Focus on Strategic Priorities
According to a statement from Roku, the layoffs will allow the company to focus on key strategic priorities to drive future growth and enhance its leadership position in the industry. As part of the restructuring plan, certain office space that Roku no longer occupies will be “exited and subleased,” which should help lower operating expenses.
One-Time Charges Expected
The restructuring will result in one-time charges of $30 to $35 million related to severance costs, notice pay, and employee benefit contributions. The majority of these charges are expected to be incurred in the first quarter of this year. Headcount reductions are also expected to be “substantially complete” by the end of Q2 2023.
Poor Financial Performance
Roku’s poor financial performance has led to a plummeting of its stock in 2022. Operating losses had widened to $249.9 million in Q4 2022 from $147 million in the prior quarter, while revenues missed Wall Street expectations. The company beat its own revenue expectations with net revenue totaling $867.1 million for Q4 2022 and announced having 70 million active accounts globally.

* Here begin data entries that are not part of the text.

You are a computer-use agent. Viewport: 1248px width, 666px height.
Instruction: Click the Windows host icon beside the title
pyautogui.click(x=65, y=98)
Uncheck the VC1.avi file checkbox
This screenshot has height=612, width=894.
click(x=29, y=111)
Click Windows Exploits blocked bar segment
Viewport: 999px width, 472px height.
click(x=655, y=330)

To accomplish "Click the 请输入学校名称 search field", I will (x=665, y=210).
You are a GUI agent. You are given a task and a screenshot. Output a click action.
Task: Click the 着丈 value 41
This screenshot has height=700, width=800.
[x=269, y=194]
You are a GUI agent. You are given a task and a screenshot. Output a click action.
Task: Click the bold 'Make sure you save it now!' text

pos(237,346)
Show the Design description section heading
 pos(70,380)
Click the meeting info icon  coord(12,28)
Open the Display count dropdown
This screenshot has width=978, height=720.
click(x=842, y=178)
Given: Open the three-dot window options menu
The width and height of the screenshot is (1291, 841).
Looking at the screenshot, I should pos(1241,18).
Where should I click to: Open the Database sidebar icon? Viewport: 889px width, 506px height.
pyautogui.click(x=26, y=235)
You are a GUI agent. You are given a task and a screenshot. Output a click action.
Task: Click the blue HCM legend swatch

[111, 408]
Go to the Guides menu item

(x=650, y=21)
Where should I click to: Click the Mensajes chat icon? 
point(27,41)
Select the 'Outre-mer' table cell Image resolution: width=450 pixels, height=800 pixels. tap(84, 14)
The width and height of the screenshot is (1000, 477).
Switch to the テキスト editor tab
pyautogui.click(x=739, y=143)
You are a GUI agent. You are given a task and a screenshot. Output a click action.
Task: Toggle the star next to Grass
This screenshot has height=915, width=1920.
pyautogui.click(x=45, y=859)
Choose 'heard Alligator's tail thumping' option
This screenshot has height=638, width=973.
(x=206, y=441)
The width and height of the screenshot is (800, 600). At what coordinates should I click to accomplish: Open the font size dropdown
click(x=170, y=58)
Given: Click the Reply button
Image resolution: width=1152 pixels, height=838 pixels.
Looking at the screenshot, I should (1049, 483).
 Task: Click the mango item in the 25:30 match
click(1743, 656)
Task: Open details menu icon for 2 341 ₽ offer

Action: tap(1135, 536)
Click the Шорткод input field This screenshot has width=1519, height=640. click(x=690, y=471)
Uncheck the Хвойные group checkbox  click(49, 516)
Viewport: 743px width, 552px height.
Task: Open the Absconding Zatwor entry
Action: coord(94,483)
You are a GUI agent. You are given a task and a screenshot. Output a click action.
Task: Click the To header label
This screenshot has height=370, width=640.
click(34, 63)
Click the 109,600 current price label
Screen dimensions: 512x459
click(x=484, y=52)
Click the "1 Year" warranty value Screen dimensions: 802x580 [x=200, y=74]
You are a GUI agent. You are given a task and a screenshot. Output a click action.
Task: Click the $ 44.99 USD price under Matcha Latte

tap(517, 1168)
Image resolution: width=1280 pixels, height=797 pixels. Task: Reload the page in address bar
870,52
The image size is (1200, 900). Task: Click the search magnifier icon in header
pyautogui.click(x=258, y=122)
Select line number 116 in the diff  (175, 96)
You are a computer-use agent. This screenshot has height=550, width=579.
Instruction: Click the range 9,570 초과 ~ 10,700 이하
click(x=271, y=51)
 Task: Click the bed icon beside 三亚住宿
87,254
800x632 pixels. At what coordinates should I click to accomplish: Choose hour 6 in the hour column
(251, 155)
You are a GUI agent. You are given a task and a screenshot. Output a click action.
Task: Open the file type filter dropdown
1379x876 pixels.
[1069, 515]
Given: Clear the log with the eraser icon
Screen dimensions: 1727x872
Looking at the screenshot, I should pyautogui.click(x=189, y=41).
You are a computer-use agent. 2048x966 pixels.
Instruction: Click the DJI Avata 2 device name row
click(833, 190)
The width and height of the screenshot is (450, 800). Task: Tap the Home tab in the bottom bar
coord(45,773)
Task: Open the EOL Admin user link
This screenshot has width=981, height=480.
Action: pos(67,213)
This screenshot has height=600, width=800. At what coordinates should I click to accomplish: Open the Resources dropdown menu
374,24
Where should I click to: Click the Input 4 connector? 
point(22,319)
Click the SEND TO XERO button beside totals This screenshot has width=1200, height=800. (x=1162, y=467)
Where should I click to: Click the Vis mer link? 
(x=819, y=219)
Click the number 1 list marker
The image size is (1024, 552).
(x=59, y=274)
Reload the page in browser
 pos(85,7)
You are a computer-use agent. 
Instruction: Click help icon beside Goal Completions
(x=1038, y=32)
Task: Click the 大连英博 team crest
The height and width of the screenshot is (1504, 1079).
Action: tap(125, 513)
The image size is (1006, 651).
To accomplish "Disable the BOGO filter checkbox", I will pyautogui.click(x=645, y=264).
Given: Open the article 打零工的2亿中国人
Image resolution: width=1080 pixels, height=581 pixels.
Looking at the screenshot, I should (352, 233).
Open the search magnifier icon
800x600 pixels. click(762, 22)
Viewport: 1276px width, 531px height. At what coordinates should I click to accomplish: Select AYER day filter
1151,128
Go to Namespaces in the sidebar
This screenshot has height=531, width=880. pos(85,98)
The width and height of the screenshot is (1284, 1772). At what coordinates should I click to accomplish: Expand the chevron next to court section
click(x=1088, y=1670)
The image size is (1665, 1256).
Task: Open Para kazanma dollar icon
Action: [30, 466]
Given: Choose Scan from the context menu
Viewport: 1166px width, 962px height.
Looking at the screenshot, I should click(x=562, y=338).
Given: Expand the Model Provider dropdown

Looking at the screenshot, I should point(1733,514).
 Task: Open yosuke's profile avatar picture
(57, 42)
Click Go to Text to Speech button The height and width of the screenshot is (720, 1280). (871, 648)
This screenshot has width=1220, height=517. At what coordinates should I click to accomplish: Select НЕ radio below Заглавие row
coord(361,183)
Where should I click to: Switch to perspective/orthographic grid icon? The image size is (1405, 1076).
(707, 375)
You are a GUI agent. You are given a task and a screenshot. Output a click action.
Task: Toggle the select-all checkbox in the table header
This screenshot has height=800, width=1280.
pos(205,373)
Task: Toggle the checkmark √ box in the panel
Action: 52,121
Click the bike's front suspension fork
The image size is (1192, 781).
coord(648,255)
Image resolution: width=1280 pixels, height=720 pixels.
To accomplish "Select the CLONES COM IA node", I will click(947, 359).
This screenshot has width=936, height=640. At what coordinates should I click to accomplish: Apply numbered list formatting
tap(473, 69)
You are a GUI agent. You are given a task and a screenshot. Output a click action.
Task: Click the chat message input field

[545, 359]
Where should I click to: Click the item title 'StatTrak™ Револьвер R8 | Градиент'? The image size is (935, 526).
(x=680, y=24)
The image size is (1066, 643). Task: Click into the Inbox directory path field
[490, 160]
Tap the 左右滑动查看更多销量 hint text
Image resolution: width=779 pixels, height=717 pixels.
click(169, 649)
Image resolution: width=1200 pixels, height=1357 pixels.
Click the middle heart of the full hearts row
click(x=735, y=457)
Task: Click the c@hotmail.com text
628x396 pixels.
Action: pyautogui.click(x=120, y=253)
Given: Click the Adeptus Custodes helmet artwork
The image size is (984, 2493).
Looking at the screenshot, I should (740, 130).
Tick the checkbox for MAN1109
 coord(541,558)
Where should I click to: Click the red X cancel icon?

Growing Operating Expenses
Operating expenses have also been rising rapidly, increasing by 71% in Q4. To address this trend, Roku is implementing cost-cutting measures, including the layoffs and exiting certain office space.
Amazon Veteran Joins Management
Roku also announced that it has hired Dan Jedda, a 15-year veteran of Amazon and former CFO of Stitch Fix, as its new chief financial officer effective May 1. Jedda will replace Steve Louden who is departing the company.
A Common Strategy in the Tech Industry
It’s worth noting that Roku is not the only tech company that has been doling out its headcount reductions over a period of many months. Other companies like Amazon, Meta, and others have done the same thing. This strategy allows them to minimize negative press and attention while still achieving their cost-cutting goals.
Overall, Roku’s latest restructuring plan will help the company focus on key strategic priorities and drive future growth. The layoffs along with other cost-cutting measures will drastically lower operational expenses and bring it to a better financial standing.